_Page extract_:
- - - - - - -

NTSYSpc ver. 2.2 details

Technical details about NTSYSpc ver. 2.2

Computational modules

bullet AUTOREGR - Fits data using the pure autoregressive model Used in spatial and phylogenetic autocorrelation analyses.
bullet CANPLS - Performs canonical correlation and partial least-squares analyses. Used to study correlations between two sets of variables. Permutation test used to test for associations.
bullet COMBINE - Combines two or more matrices into one.
bullet CONSEN - Computes a consensus tree for two of two or more trees (such as multiple tied trees from SAHN clustering or between two different methods). Several consensus indices are also computed to measure the degree of agreement between trees. Can read nexus tree files.
bullet COPH - Produces a cophenetic value matrix (matrix of ultrametric values) from a tree matrix (produced, e.g., by the SAHN clustering program). This matrix can be used by the MXCOMP program to test the goodness of fit of a cluster analysis to the similarity or dissimilarity matrix on which it was based. Can also produce path length distance matrices and phylogenetic covariance matrices.

- - - - - - -

_About this task_:
Rewrite the NTSYSpc details between "Technical details about" and "phylogenetic autocorrelation analyses.", inclusive, with "Computational modules" changed to "Analysis modules".

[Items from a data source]
- - - - - - -

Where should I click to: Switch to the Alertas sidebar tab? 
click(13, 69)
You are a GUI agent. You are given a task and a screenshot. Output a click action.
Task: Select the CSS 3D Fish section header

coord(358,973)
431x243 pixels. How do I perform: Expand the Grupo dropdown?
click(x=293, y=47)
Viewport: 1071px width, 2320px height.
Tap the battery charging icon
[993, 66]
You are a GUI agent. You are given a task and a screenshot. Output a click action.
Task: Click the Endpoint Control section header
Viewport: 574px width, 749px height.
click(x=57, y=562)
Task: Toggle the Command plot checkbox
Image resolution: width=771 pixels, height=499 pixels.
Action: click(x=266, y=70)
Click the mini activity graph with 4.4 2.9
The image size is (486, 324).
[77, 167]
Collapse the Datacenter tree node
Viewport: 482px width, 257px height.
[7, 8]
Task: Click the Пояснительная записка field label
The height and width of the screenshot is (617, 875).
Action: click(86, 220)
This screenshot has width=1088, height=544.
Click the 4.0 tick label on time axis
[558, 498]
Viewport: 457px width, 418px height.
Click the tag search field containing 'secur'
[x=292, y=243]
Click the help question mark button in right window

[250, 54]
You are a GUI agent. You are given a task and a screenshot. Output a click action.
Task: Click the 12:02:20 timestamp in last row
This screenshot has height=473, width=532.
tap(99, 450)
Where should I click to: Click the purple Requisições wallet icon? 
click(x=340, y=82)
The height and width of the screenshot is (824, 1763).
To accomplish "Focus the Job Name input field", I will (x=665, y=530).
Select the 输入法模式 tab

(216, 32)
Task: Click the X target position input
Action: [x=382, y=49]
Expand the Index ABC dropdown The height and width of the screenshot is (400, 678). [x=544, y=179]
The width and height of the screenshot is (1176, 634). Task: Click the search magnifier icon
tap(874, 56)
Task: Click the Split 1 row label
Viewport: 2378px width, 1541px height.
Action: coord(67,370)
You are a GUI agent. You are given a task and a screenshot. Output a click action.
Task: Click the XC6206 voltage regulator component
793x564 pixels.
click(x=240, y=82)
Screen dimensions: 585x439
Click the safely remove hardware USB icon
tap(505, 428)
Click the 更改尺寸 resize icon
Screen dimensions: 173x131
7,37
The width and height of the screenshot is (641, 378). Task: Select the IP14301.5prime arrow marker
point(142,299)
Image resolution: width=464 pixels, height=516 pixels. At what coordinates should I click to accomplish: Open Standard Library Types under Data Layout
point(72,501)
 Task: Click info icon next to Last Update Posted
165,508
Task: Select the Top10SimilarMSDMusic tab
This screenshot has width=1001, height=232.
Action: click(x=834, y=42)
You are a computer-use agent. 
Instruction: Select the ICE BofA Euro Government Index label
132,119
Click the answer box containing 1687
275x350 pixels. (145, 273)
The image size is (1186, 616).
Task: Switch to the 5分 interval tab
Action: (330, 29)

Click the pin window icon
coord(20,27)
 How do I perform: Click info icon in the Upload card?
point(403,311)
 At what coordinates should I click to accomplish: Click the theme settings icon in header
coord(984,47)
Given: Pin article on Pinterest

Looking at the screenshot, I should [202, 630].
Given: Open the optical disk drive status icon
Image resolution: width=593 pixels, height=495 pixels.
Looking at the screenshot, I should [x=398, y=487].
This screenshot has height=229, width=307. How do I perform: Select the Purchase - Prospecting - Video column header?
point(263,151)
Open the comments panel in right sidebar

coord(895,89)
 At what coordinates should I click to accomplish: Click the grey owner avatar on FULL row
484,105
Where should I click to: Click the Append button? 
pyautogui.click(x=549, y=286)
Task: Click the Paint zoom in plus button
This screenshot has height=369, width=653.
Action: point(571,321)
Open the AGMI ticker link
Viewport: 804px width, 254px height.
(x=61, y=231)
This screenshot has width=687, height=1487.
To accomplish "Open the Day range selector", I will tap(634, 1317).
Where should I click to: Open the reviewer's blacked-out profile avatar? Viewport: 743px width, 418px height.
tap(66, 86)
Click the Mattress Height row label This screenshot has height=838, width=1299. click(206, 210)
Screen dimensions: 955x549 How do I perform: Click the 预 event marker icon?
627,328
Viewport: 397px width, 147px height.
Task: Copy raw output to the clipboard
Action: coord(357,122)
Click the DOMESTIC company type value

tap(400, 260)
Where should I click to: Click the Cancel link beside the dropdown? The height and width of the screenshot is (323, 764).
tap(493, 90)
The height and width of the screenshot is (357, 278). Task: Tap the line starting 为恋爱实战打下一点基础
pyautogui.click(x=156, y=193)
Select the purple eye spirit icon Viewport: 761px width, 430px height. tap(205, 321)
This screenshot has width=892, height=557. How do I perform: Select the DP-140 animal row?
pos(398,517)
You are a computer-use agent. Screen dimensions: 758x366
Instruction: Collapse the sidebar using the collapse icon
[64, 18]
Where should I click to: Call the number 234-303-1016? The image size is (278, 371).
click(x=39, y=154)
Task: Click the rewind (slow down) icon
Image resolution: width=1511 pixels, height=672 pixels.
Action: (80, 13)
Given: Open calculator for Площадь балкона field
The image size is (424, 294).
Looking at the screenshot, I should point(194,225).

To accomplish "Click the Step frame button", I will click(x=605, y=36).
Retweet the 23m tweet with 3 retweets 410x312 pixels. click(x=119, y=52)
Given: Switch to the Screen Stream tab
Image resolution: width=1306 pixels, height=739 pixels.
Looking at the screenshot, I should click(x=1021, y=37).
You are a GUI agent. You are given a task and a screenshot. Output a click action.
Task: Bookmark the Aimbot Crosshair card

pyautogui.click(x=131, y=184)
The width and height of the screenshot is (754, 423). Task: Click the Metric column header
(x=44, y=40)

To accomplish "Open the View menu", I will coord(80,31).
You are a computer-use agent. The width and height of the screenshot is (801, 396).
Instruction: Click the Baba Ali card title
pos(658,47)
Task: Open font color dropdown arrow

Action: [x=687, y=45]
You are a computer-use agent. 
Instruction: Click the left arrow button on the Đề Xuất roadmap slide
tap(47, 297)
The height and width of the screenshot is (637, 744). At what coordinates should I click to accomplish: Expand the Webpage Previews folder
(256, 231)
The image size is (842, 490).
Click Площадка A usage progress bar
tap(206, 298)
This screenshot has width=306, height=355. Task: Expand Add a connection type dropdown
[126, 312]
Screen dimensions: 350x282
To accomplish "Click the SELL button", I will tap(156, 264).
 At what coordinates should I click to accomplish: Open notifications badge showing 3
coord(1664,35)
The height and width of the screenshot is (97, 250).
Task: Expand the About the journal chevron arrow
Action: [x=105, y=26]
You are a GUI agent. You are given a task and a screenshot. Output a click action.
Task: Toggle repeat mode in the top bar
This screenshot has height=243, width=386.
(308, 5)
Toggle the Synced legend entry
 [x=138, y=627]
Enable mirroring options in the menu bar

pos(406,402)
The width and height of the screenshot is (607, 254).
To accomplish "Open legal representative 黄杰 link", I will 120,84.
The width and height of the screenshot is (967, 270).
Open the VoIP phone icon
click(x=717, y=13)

- - - - - - -

_Problem solution_:
Technical details about NTSYSpc ver. 2.2

Analysis modules

bullet AUTOREGR - Fits data using the pure autoregressive model Used in spatial and phylogenetic autocorrelation analyses.